• _Problem description_
With pictures left out, retype exactly the lines from the one containing "You are a computer-use agent." through the final line of the entries.

• _Dataset extract_
↓
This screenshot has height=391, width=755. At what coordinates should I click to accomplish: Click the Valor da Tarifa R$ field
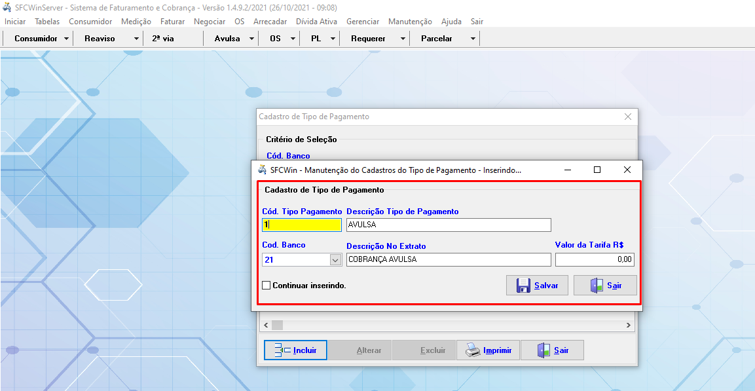[595, 260]
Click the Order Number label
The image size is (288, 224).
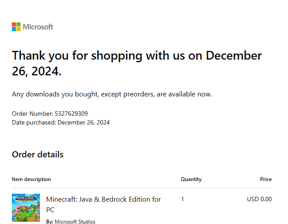pos(32,114)
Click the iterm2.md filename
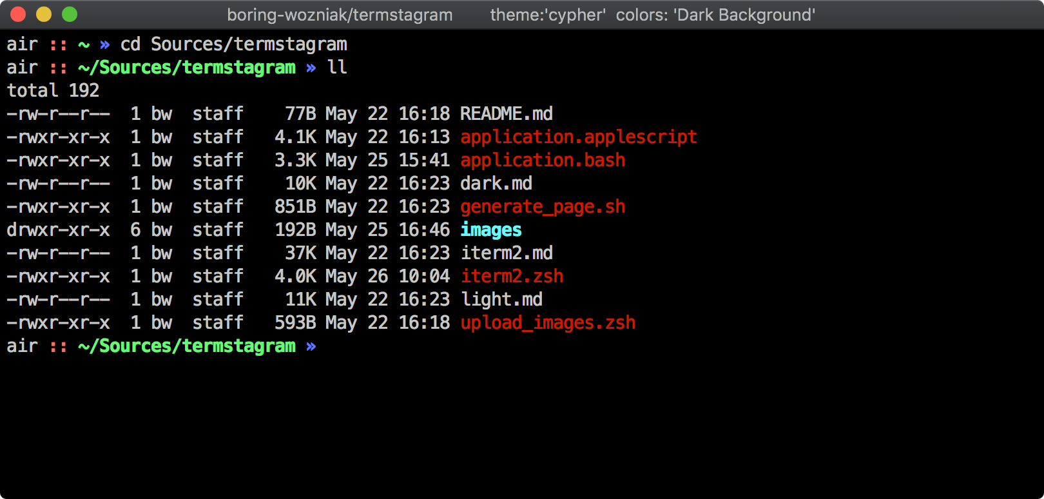The image size is (1044, 499). (x=506, y=253)

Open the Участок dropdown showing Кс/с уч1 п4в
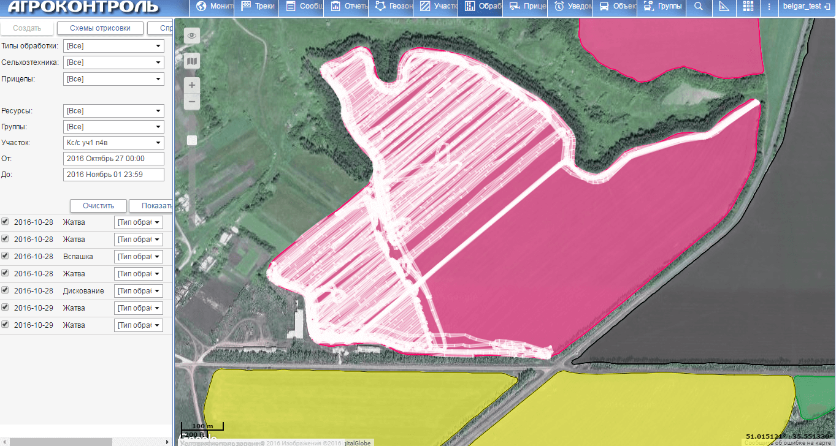(x=113, y=143)
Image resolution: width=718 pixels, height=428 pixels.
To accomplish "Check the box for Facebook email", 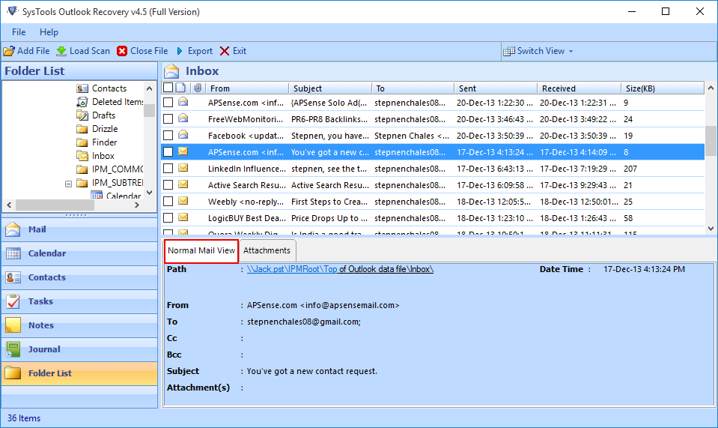I will click(x=168, y=136).
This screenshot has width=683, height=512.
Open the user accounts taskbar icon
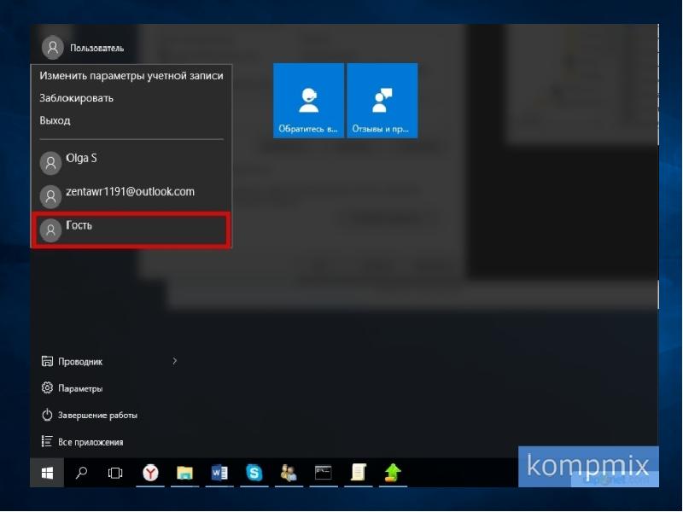tap(289, 473)
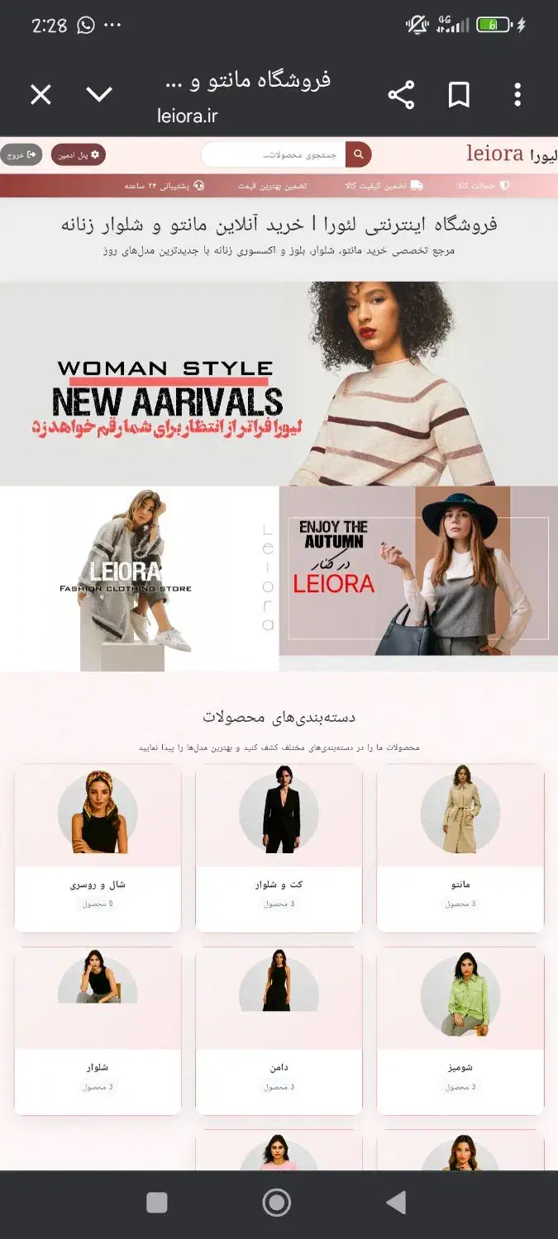Expand the down chevron next to close
The image size is (558, 1239).
(x=99, y=95)
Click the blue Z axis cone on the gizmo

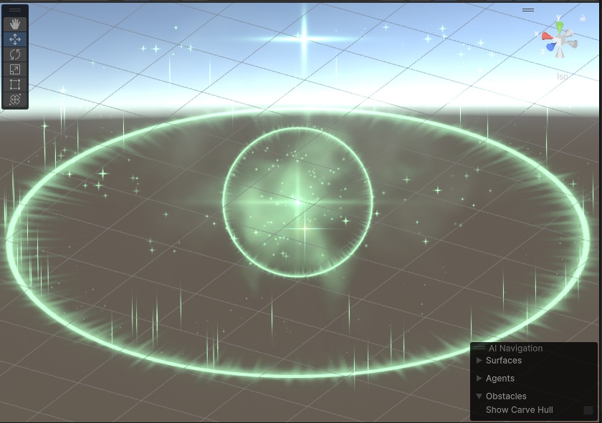(x=550, y=47)
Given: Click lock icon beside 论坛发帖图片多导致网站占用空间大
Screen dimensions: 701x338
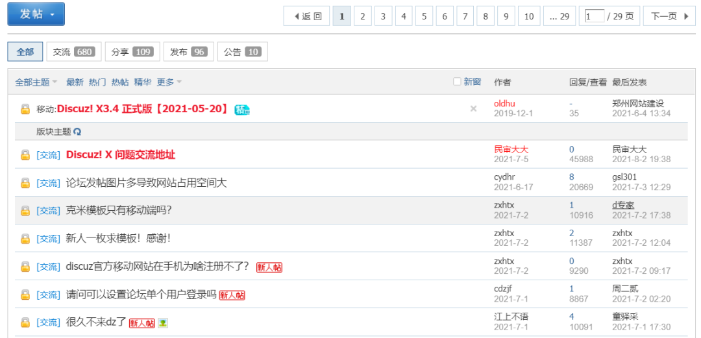Looking at the screenshot, I should click(x=25, y=183).
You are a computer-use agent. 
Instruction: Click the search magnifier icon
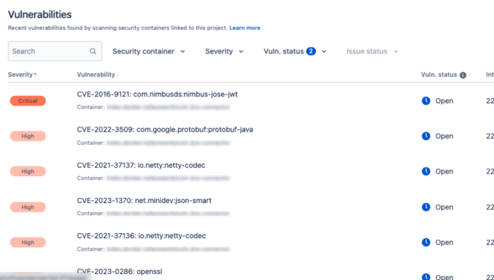(x=93, y=51)
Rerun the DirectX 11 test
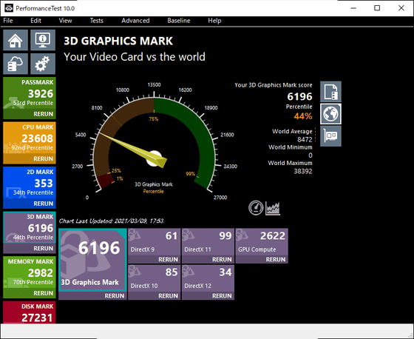Viewport: 414px width, 339px height. (x=222, y=259)
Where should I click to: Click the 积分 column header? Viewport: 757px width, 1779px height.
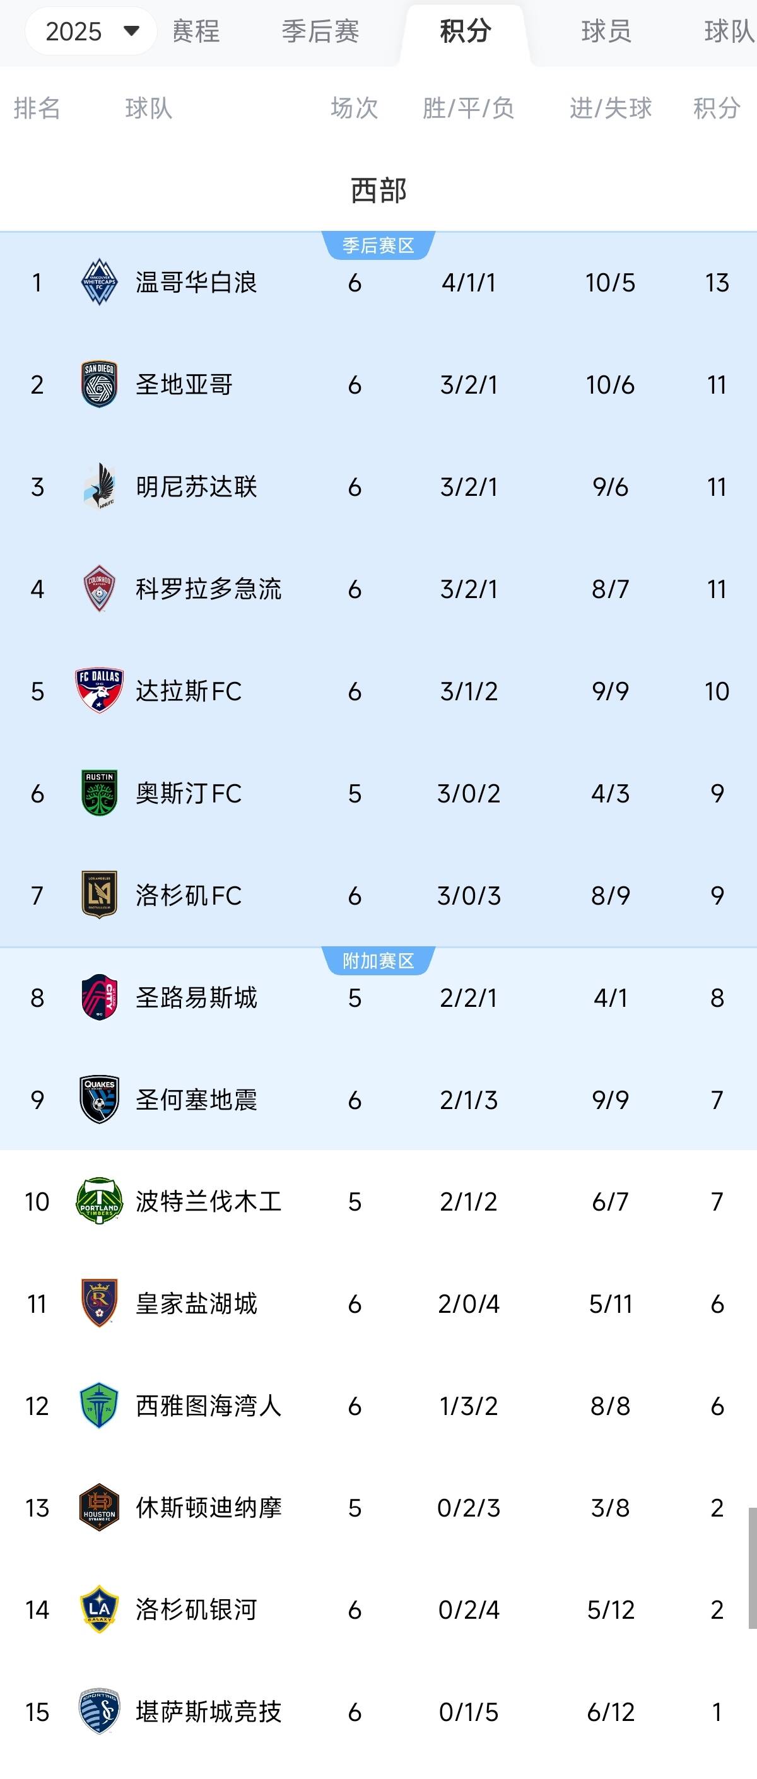click(716, 108)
↑
• _Response box_
You are a computer-use agent. 
Instruction: Click the search magnifier icon
(x=93, y=51)
Rerun the DirectX 11 test
Viewport: 414px width, 339px height. (x=222, y=259)
Where should I click to: Click the 积分 column header? Viewport: 757px width, 1779px height.
click(716, 108)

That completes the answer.